Se lo dije así a Abby, y añadí:
—Pero me había parecido que estaba vacío.
—Exacto. Porque la luz interior no estaba encendida.
—Supongo que no.
—¿Y consultaba el mapa a oscuras, Kay?
—Buen argumento —concedí, sorprendida.
—Y si no es de la ciudad, ¿cómo explicas la pegatina de aparcamiento que llevaba en el parachoques trasero?
—¿Una pegatina de aparcamiento? —repetí.
—Con el logotipo de Williamsburg Colonial. La misma pegatina que me dieron hace años, cuando se descubrieron restos de esqueletos en el yacimiento arqueológico de Martin’s Hundred. Hice una serie de artículos, venía mucho por aquí y la pegatina me permitía aparcar en el Barrio Histórico y en Carter’s Grove.
—¿O sea que el tipo trabaja aquí y necesita que le expliquen cómo se llega a la autopista? —musité.

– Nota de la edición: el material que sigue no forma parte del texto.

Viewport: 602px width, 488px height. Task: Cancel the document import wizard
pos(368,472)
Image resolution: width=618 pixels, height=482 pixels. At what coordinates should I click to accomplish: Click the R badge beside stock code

—¿Lo has mirado bien? —preguntó Abby.
—Bastante bien. ¿Crees que era el mismo hombre que te siguió aquella noche en Washington?
—No lo sé… Pero es posible… ¡Maldita sea, Kay! ¡Esto me está volviendo loca!
—Bueno, hasta aquí podíamos llegar —dije con firmeza—. Dame ese número de matrícula. Voy a hacer algo al respecto.
A la mañana siguiente Marino me telefoneó para darme un mensaje críptico.
—Si no ha leído el Post, le aconsejo que salga y compre un ejemplar.
—¿Desde cuándo lee el Post?
—Desde nunca, si puedo evitarlo. Benton me advirtió hace cosa de una hora.
Llámeme luego. Estoy en el centro.
Me enfundé un traje de calentamiento y una chaqueta de esquí y conduje bajo un aguacero hasta el drugstore más cercano. Pasé casi media hora en el interior del coche, con la calefacción a tope y los limpiaparabrisas trabajando como un metrónomo inexorable bajo la fría e intensa lluvia. Lo que leí me abrumó. Varias veces me pasó por la cabeza que si los Harvey no demandaban a Clifford Ring, tendría que hacerlo yo.